The letter asserts that no good can come of thinking about or analyzing what happened and condemns the author as a profiteer. She throws in a personal attack on Ms. Ellacott for good measure.
Ms. Sager's viewpoint is disfigured by two assumptions I believe are inaccurate. One is that the Bradley case ought never to be mentioned again. I understand that there are many people in the lets-not-think-about-it camp, but I know there are also many people who, like Ms. Ellacott, find it hard just to put the case in a drawer, people, who need to make sense of it.

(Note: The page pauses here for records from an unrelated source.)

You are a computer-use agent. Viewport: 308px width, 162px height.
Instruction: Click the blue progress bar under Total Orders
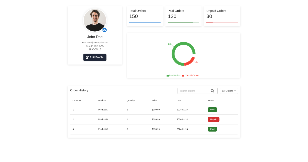[145, 22]

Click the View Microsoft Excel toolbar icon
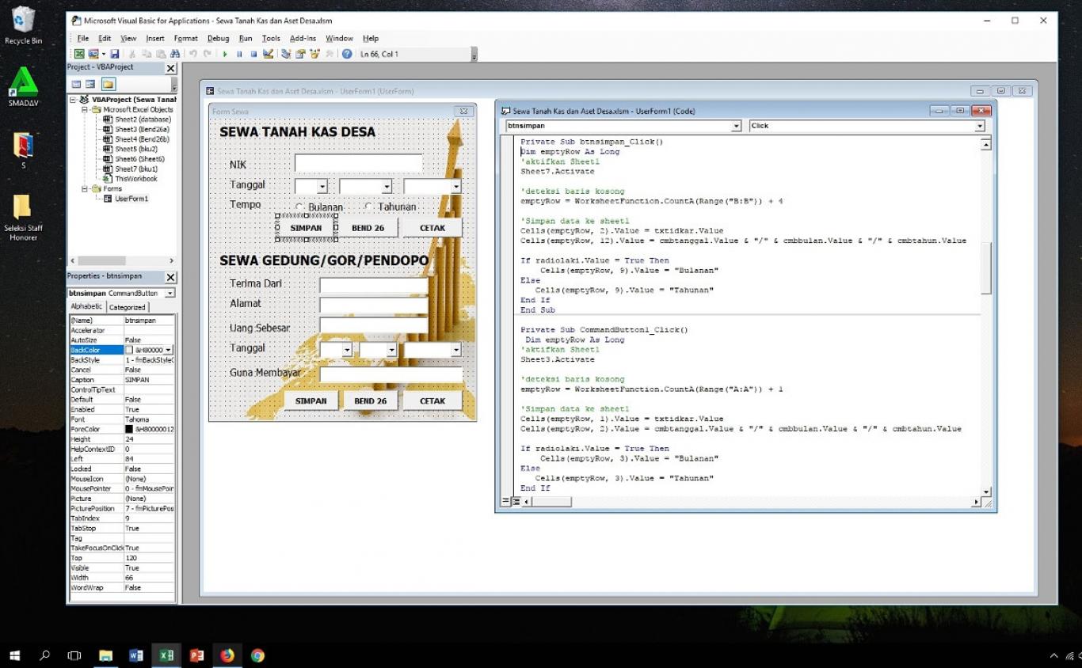tap(79, 54)
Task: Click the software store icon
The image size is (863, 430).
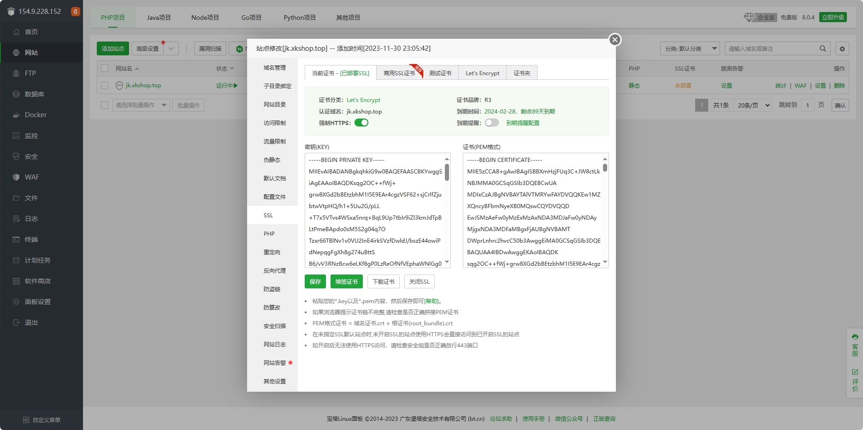Action: click(16, 281)
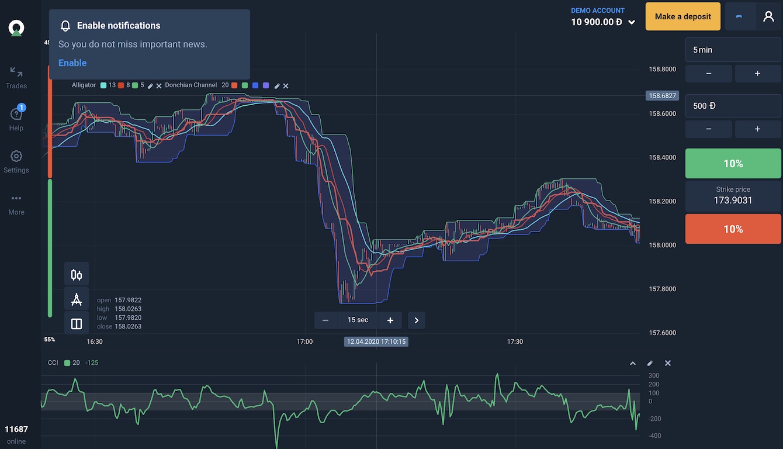
Task: Decrease the 500 trade amount
Action: click(708, 129)
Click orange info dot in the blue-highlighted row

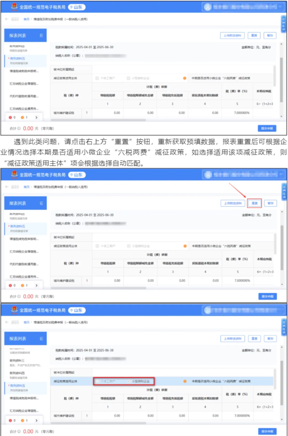185,381
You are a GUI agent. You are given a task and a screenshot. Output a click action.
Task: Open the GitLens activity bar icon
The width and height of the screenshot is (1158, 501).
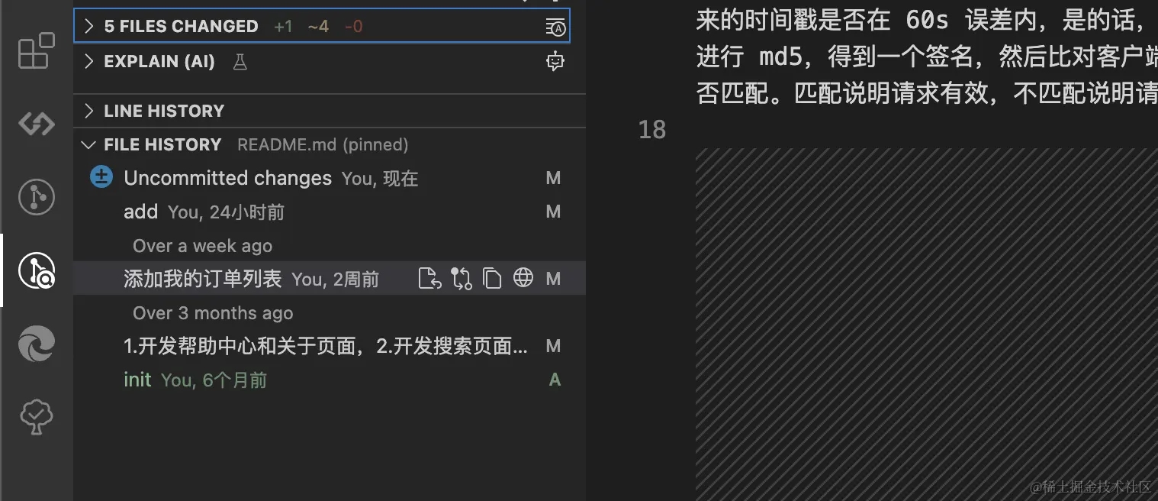pos(37,197)
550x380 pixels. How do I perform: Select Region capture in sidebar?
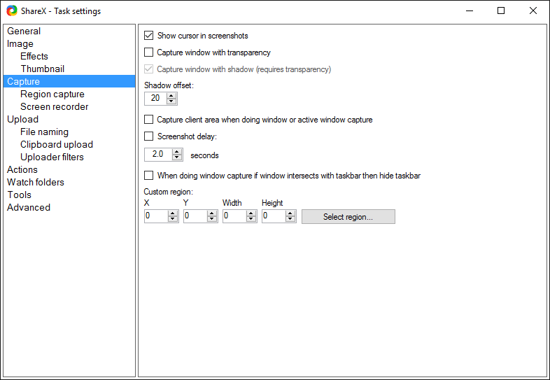(52, 94)
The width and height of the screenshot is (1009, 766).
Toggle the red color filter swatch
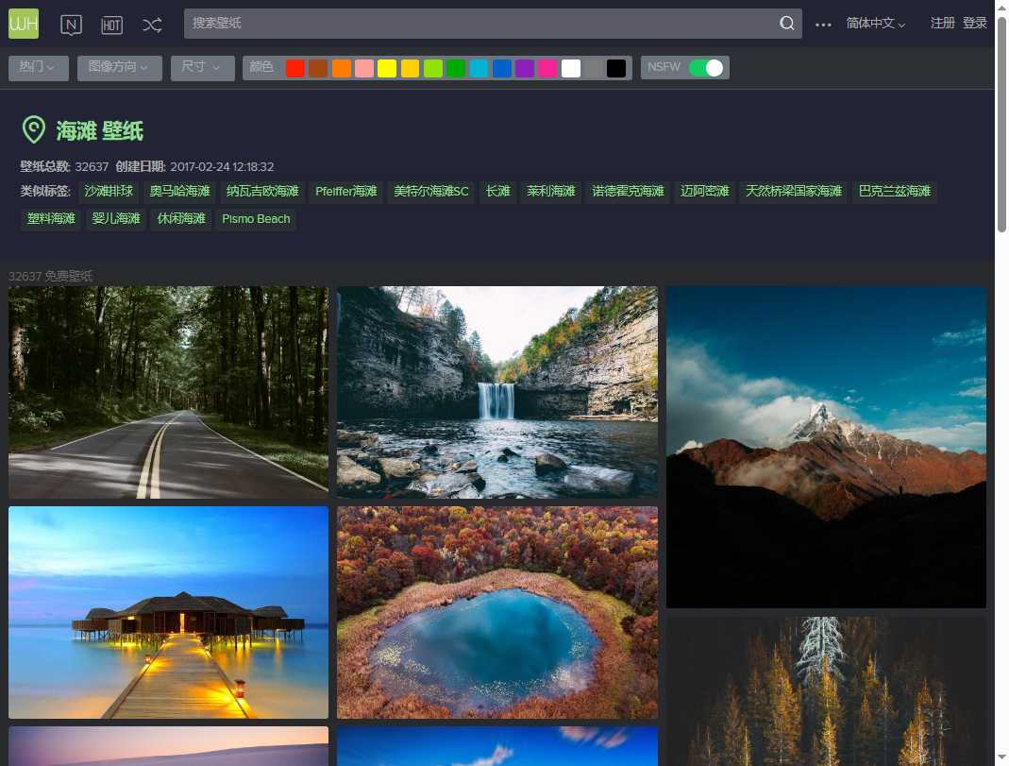click(x=294, y=67)
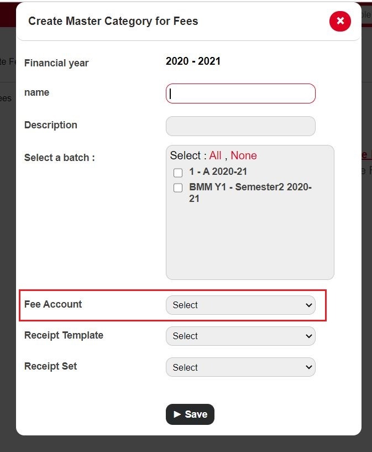Select All batches link
This screenshot has width=372, height=452.
(215, 155)
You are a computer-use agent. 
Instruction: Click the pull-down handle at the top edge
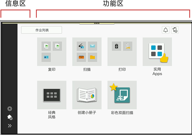pos(97,23)
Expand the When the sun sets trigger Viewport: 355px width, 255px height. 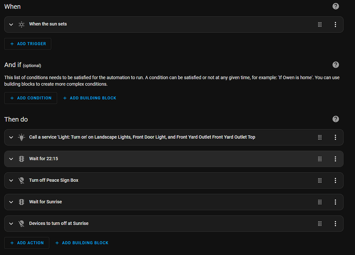(x=11, y=24)
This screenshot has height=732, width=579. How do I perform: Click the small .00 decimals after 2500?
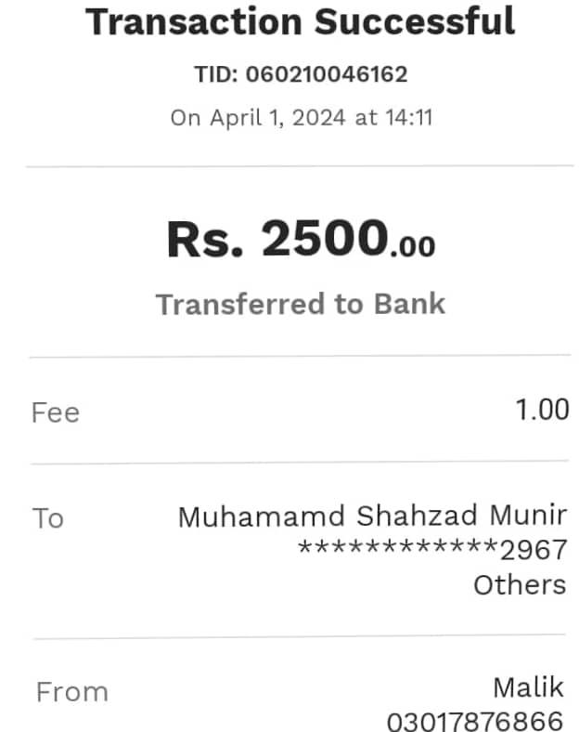pyautogui.click(x=412, y=246)
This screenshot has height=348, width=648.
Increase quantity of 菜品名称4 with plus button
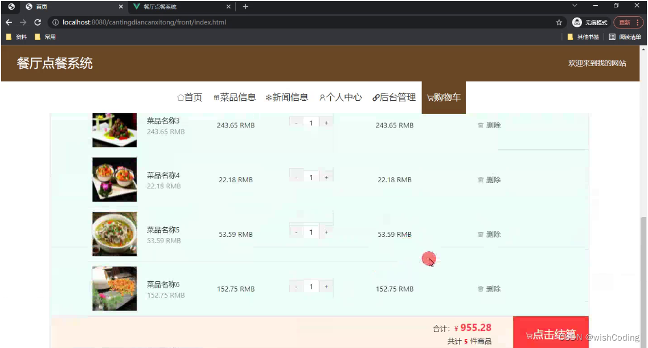(326, 177)
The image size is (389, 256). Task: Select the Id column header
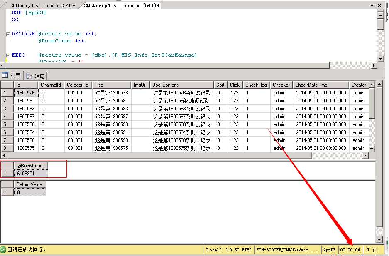point(26,85)
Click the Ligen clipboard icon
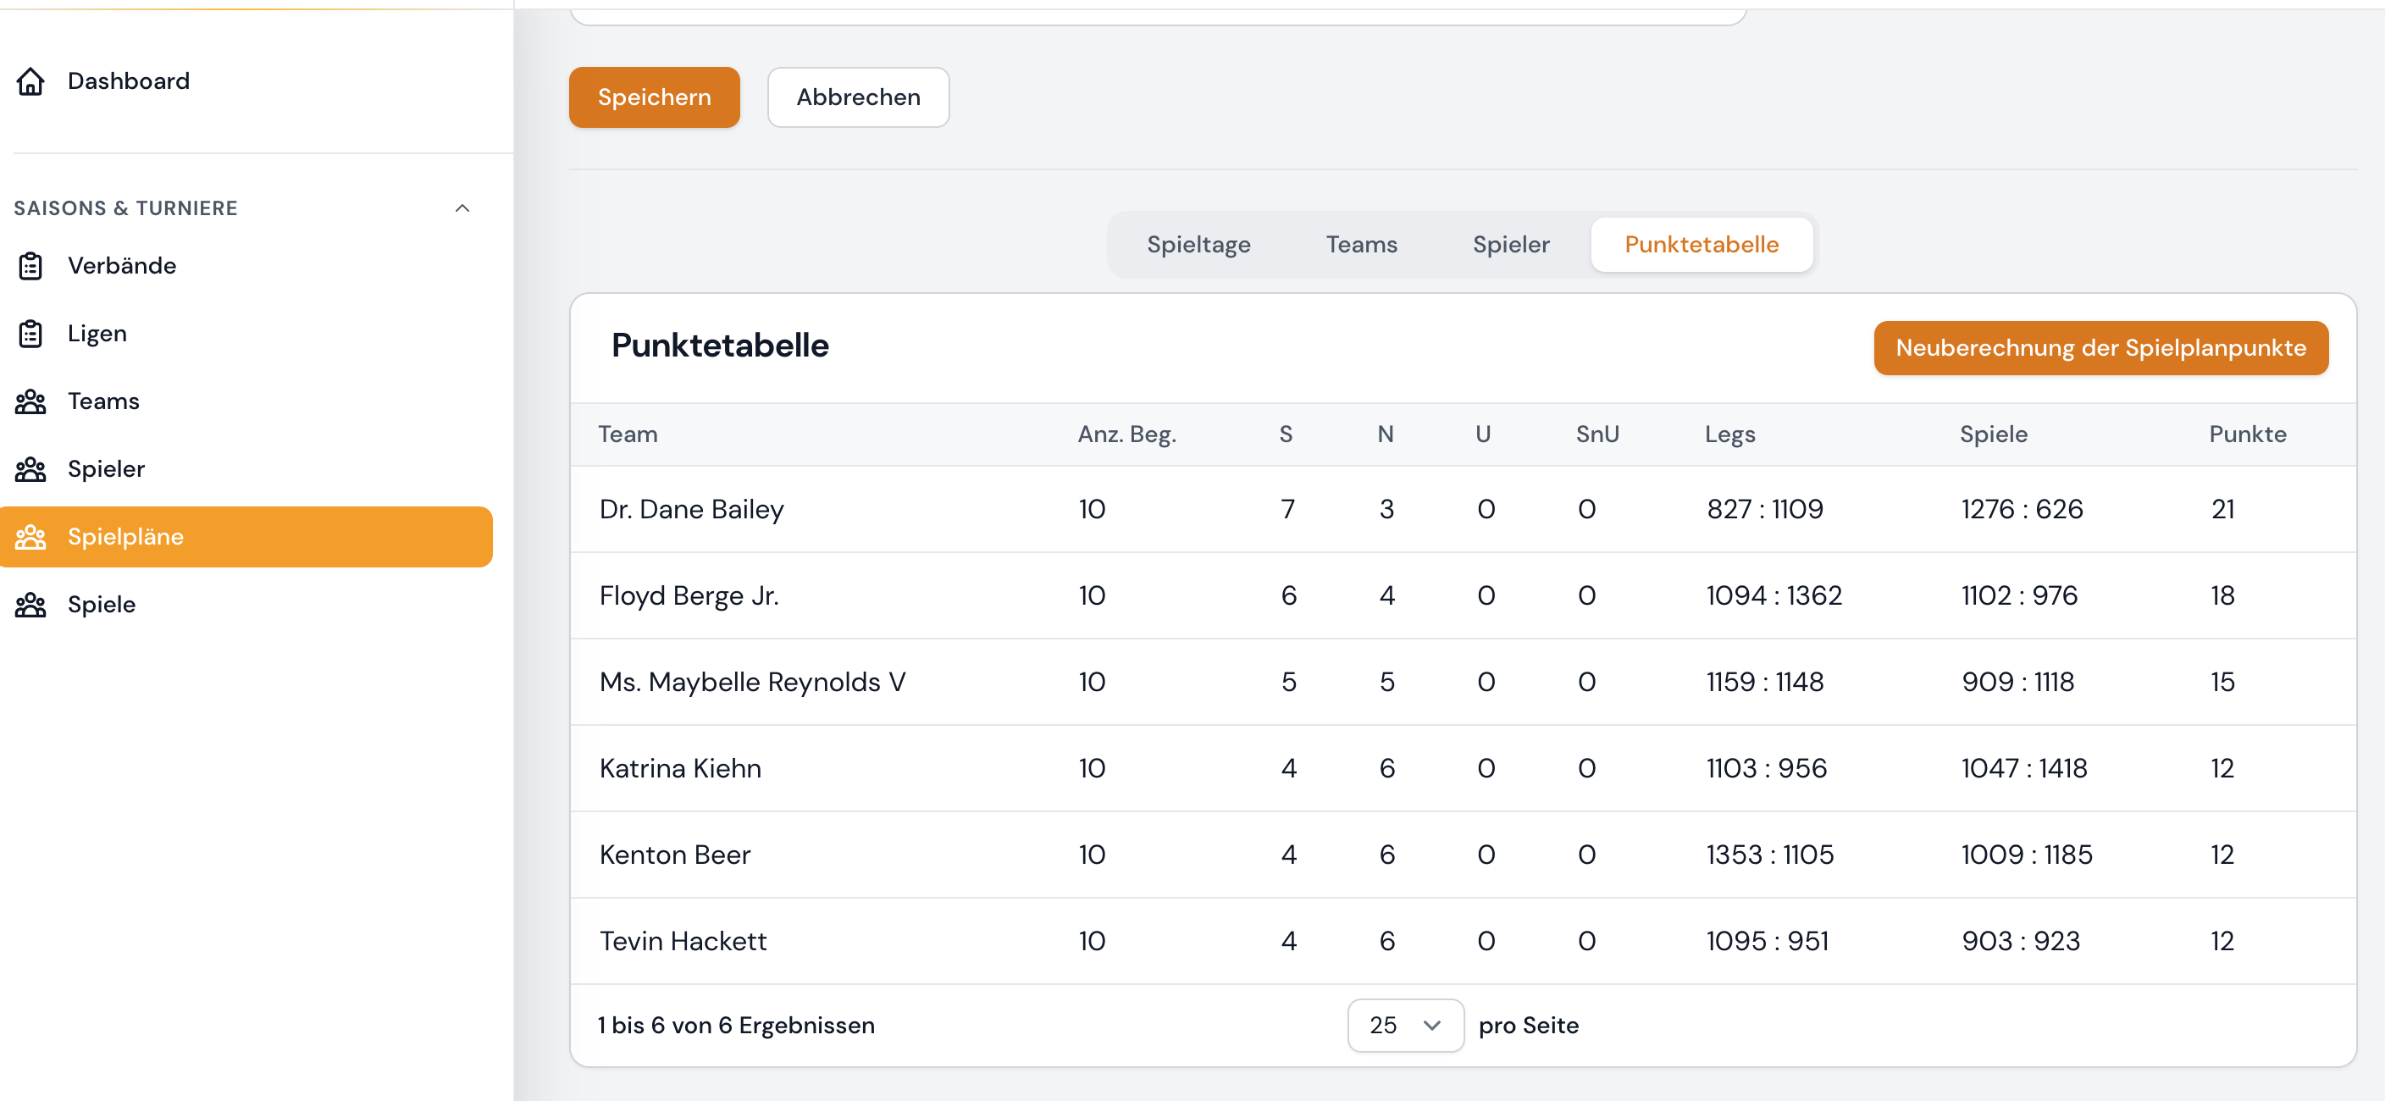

Meg's book is very helpful in terms of clues that might have been spotted and actions that might have been taken, lessons we need for the future, to deal with other Dr. Bradleys. If she had read the book or taken the trouble to talk to Ms. Ellacott, Ms. Sager would have discovered that Meg was, in fact, driven to do the research for the book as a means of making sense of, rather than exploiting this tragedy. The assumption that the book was written to profit from this tragedy is also quite mistaken. Ms. Ellacott may break even on a project that cost her several years of her life and the expense of self-publishing but it unlikely that the book will produce wealth.
Meg Ellacott has taken the trouble to do research and to think long and hard about the Bradley case in order to understand it and help others understand it. Ms. Sager, of course, has a right to her own opinion, however uninformed it may be.